The next evening we arrived at the gig and sensed something odd was going on. None of the staff greeted us. They all appeared to be avoiding us. I called the F & B manager and asked him if something was wrong. He sat me down and gave me a lecture, telling me that the staff were pissed off that we were eating from the buffet every night. He said that it was a “privilege & not a right” and that if we asked once in a while he would probably say yes since “the food gets thrown away every night anyway”. I felt the rage build up inside of me, but managed to keep my cool. I told him that we had been under the impression that we were allowed to eat the food, but would never touch it again now that he had told us. I then took out my wallet and said that I’d like to pay for all the meals we had eaten.

Then trouble started from the hotel manager. He’d come to us in the middle of our set and say things like “The previous band played the Titanic song and the Spice  Girls”. We tried to explain to him that we’d been booked to play soft, background jazz, that there were only two of us (a guitarist and vocalist) without backing tracks, and that he should perhaps take the matter up with our agent. The hotel remained empty, and the manger & staff continued to treat us like second-class citizens.

One night we arrived at the gig & the hotel was busy and bustling for the first time. Glamorous people were walking past in evening gowns, tuxedos, Italian leather shoes, wild outrageous hats, dark glasses and various forms of glitzy celebrity attire.

During a break I asked a waiter if there was a function on and he replied that it was the SAMAs. I turned to my partner & said “This is all wrong! We’re sitting playing to two palm trees and 50 empty tables, while the rest of the music industry is being wined and dined and receiving awards. We need to change this situation!”

Shortly after that night, our contract was abruptly cancelled. On enquiring about whether or not we would get a cancellation fee as stipulated in the agreement, our agent told us to “write it off to experience”. Reasons given for our contract being terminated included “playing out of tune, and dragging”! I was terribly depressed by all of this. We were both experienced musicians and had been gigging for years, but it was still a big blow to my ego and self esteem to go through an experience like this.

We sued, and eventually were awarded an out-of-court settlement, but the incident has always left a bad taste in my mouth.

And now fast-forward ten years… We have received two SAMA nominations!
This time I’ll be wined and dined instead of playing to palm trees and empty tables. This time I don’t have to ask permission to eat from the buffet. This time I get to stay in a clean hotel room.

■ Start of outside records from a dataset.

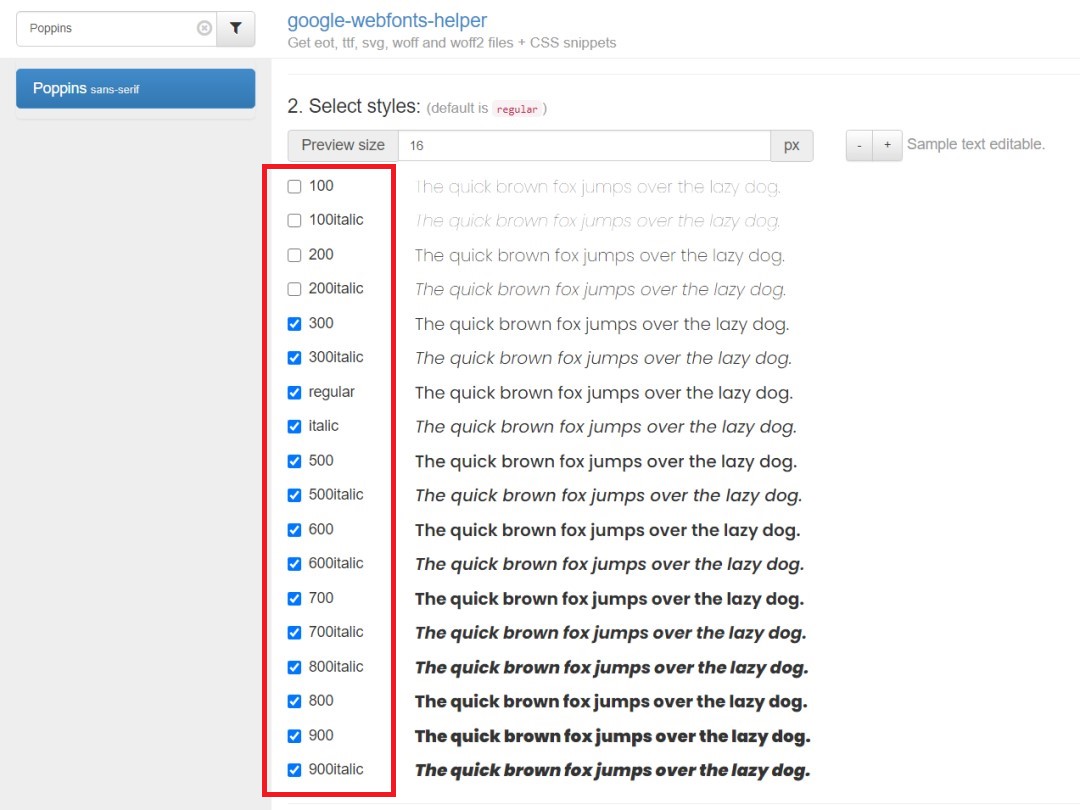The width and height of the screenshot is (1080, 810).
Task: Check the 100italic style
Action: [295, 220]
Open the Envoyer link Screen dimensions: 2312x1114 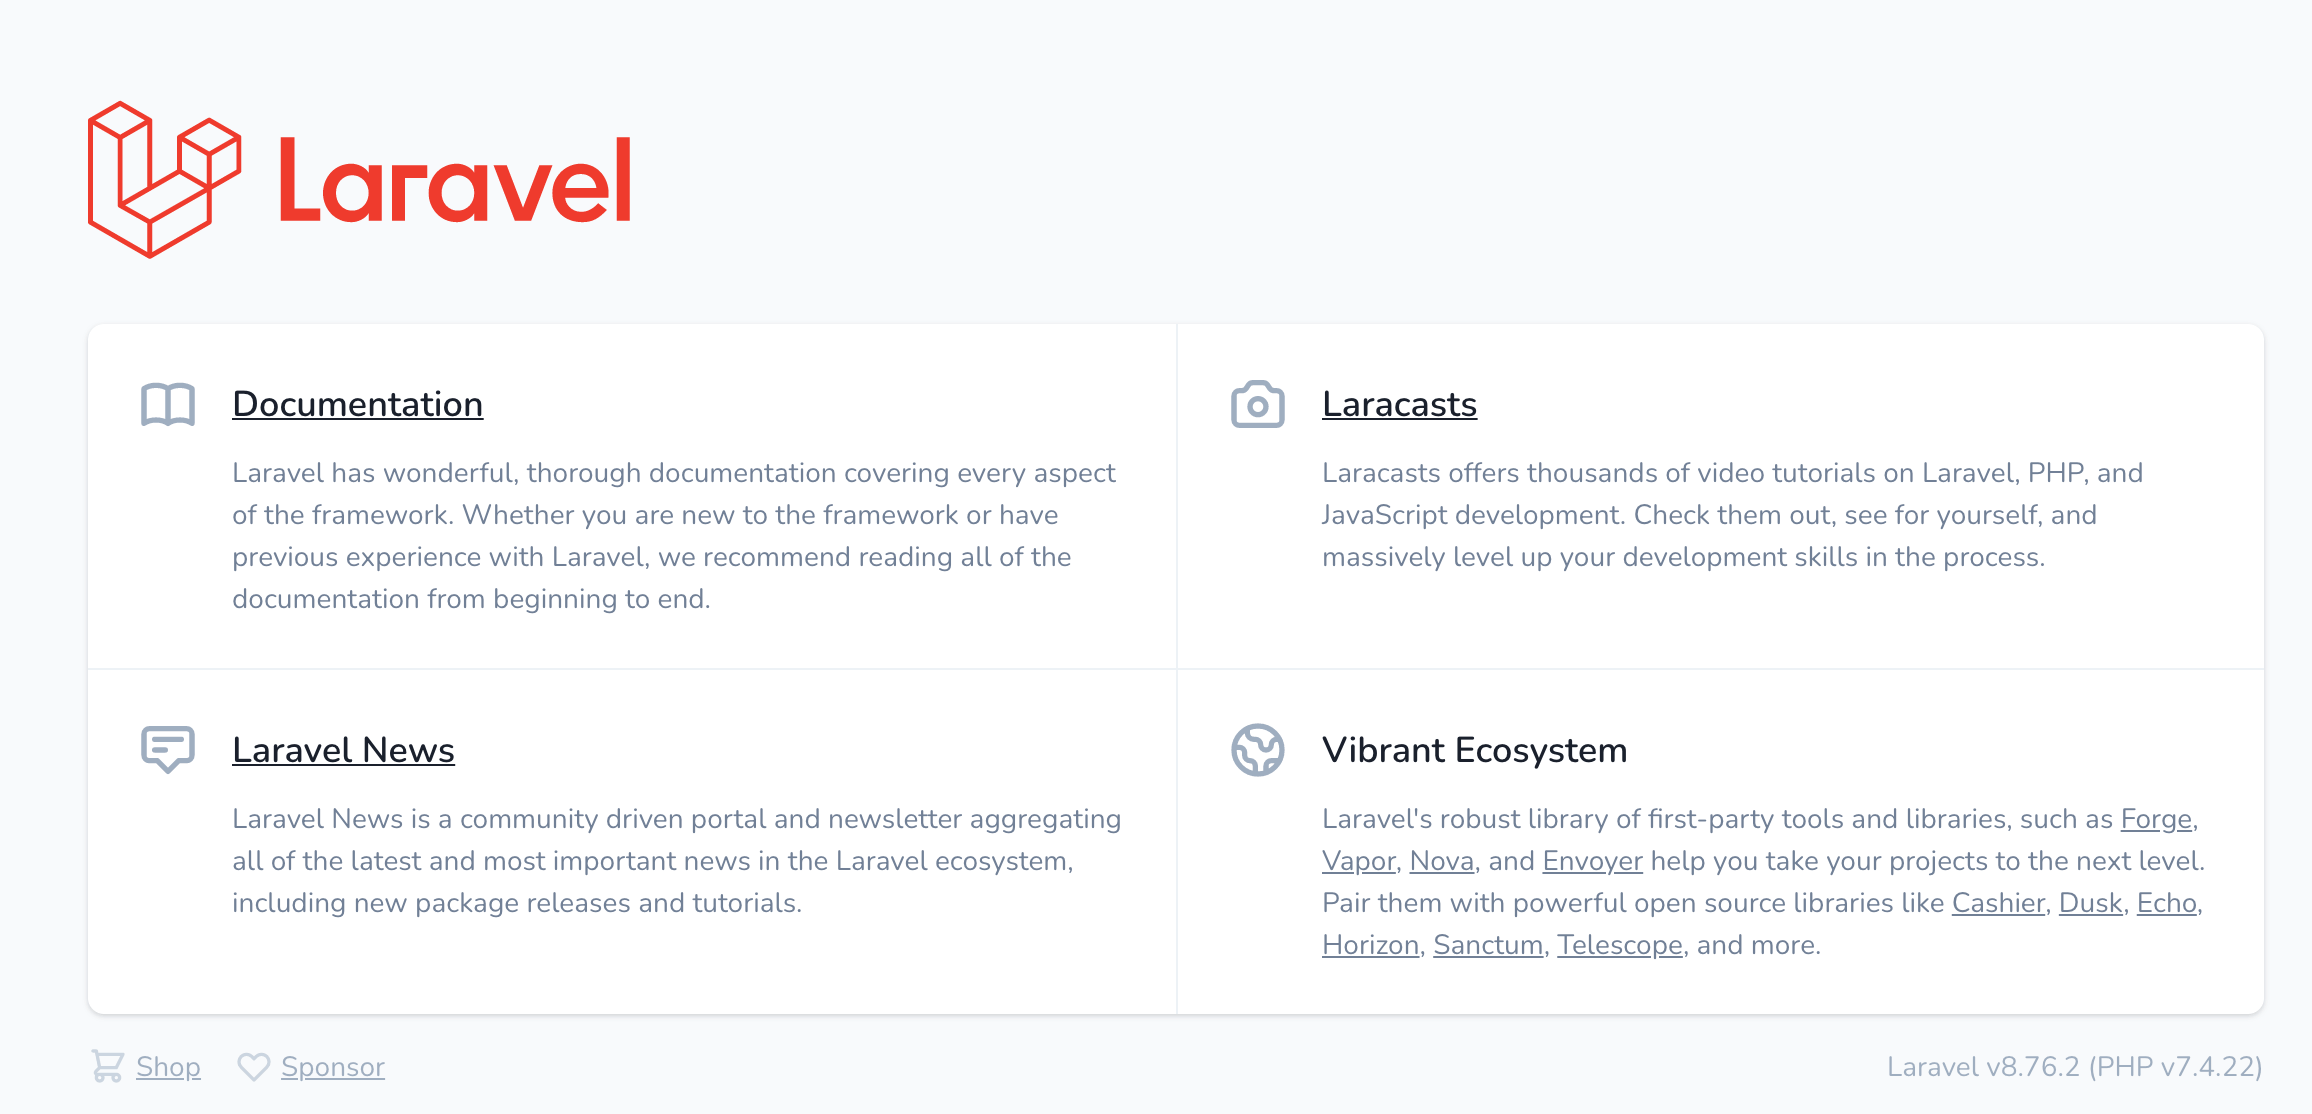coord(1592,861)
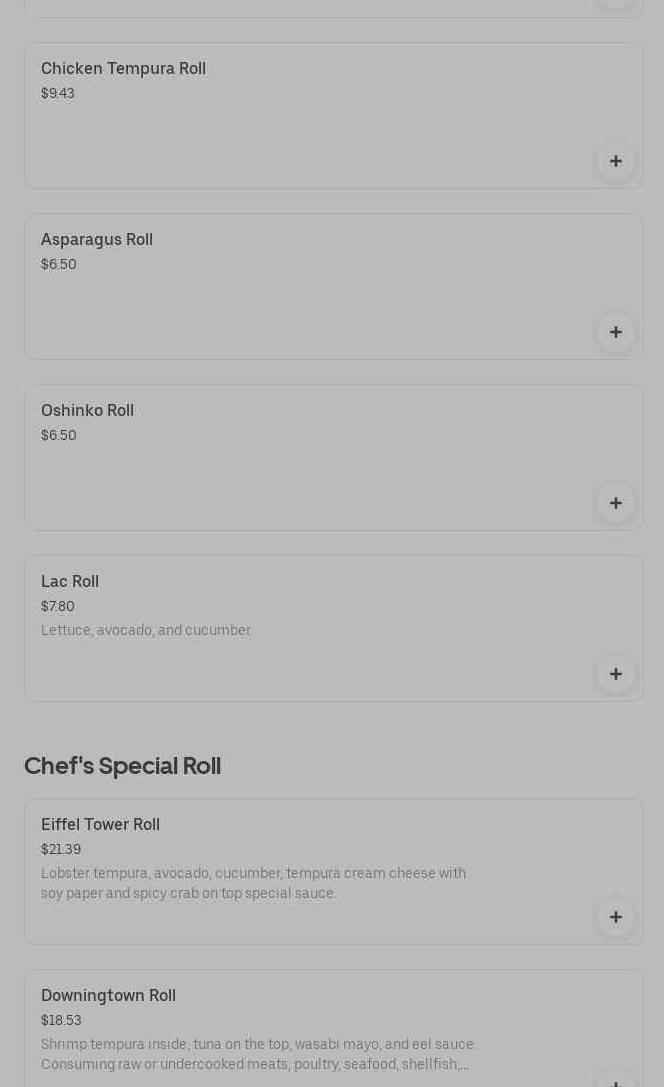Open Chicken Tempura Roll item title
664x1087 pixels.
(x=123, y=69)
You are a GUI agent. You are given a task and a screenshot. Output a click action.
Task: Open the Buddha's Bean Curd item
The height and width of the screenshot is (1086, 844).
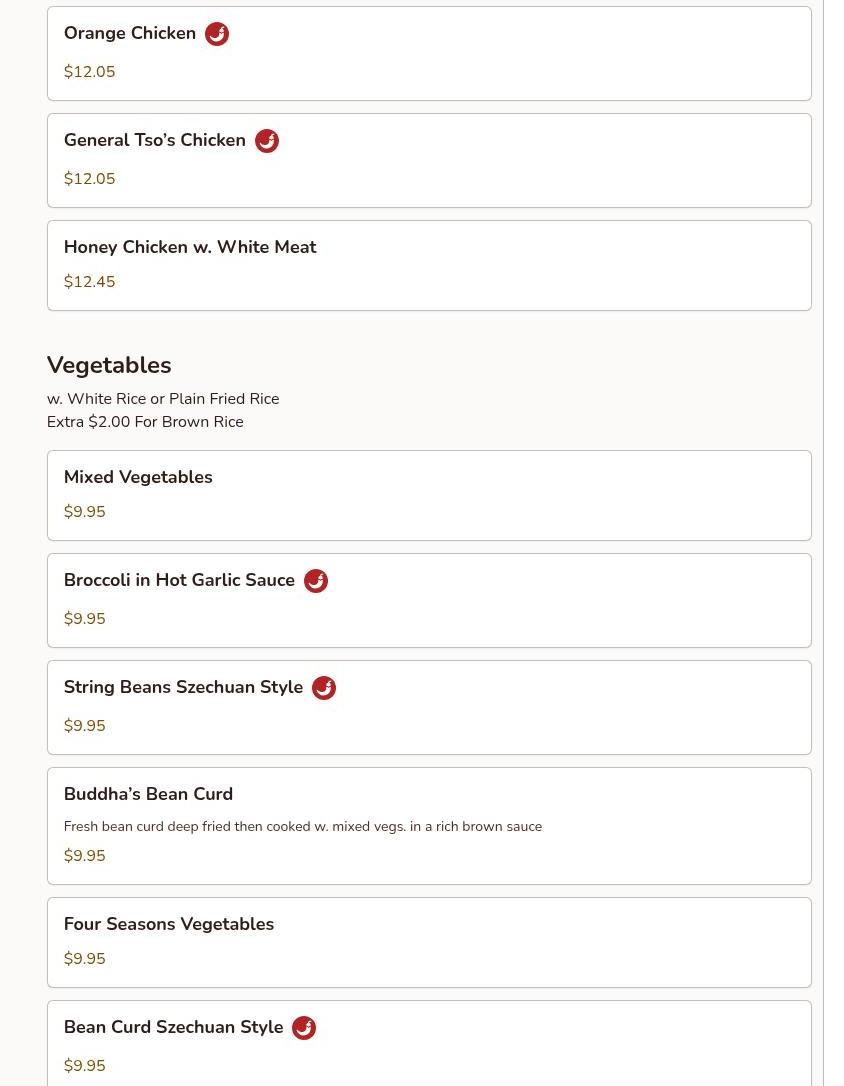[148, 794]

Music isn’t a competitive sport and winning awards doesn’t mean that you’re faster, stronger or in any way better than someone else. For me these nominations are just a reminder of where I once was and where I am now.


Our two nominations:

Stories from the Alphabet Tree          Goggatjie children's songs   

Both CDs are available from Look & Listen stores and

More info:


  1. Good on you! I loved reading this story (having had some strange gig experiences too). Good luck at the SAMAs.

    Riaan C

  2. Well, yes, musicians seem to be second or third class citizens almost everywhere! Or else stars!

    I listened to the Goggatjie clips and they sound very very good - my favourite seems to be Animals in the wild because of the - in my ears - most African sounding backing. Almost wish there had been more of this on the other tracks, too.

    Very best wishes from Scandinavia,

    (And if I could afford to fly you here for my next CD I would hire you to play guitar !)

  3. I don't understand why artistry is so continually devalued......."Hey Mozart -- we want to hear some Chopin"

  4. Congratulations!!!
    That's stunning, and I'm glad for you.
    I've had similar experiences, and
    been treated poorly because I'm the
    Good luck in all your future endeavors.

  5. Graeme, congrats on the nominations & good luck to you. Thanks for sharing this with the MT group. And @Doug, thanks for the "Hey Mozart" line. I truly laughed out loud!